┌──

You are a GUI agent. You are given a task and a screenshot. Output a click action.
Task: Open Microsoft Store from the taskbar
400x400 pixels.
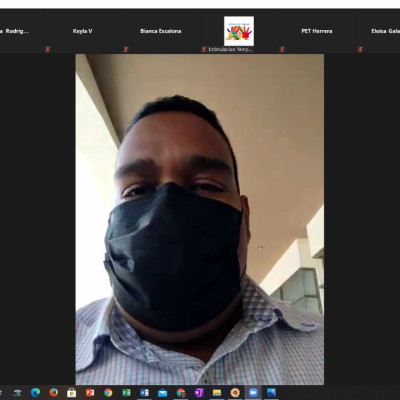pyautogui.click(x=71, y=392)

└──
┌──

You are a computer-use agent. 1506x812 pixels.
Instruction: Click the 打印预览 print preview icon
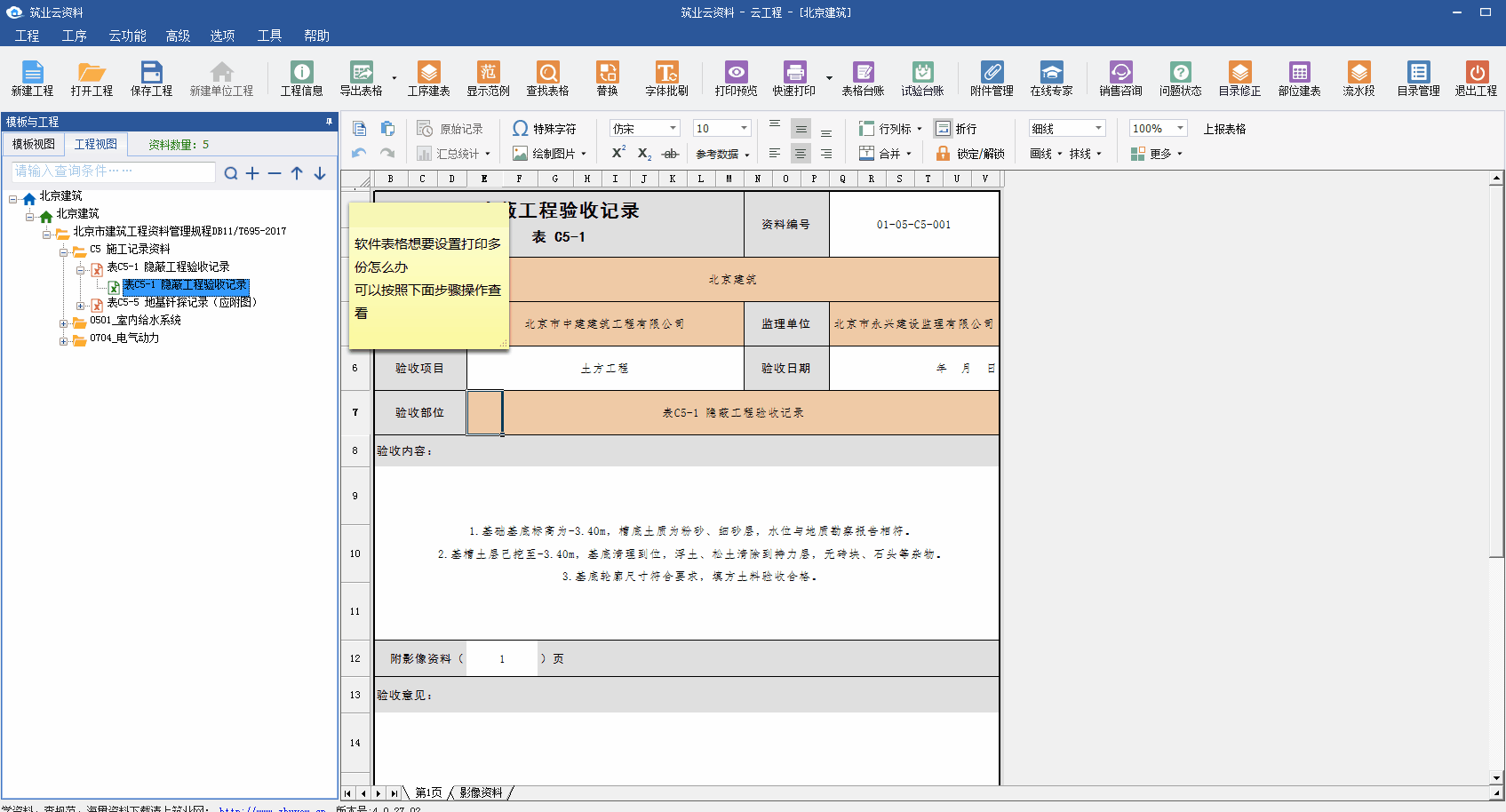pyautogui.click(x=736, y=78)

└──

EXERCISE: Convert the lines from the one containing "You are a GUI" through the one containing "pyautogui.click(x=71, y=392)", inclusive, into a JSON list of strings with one string per line, omitting blank lines. Leave the pictures out of the result.

SOLUTION BELOW:
[
  "You are a GUI agent. You are given a task and a screenshot. Output a click action.",
  "Task: Open Microsoft Store from the taskbar",
  "400x400 pixels.",
  "pyautogui.click(x=71, y=392)"
]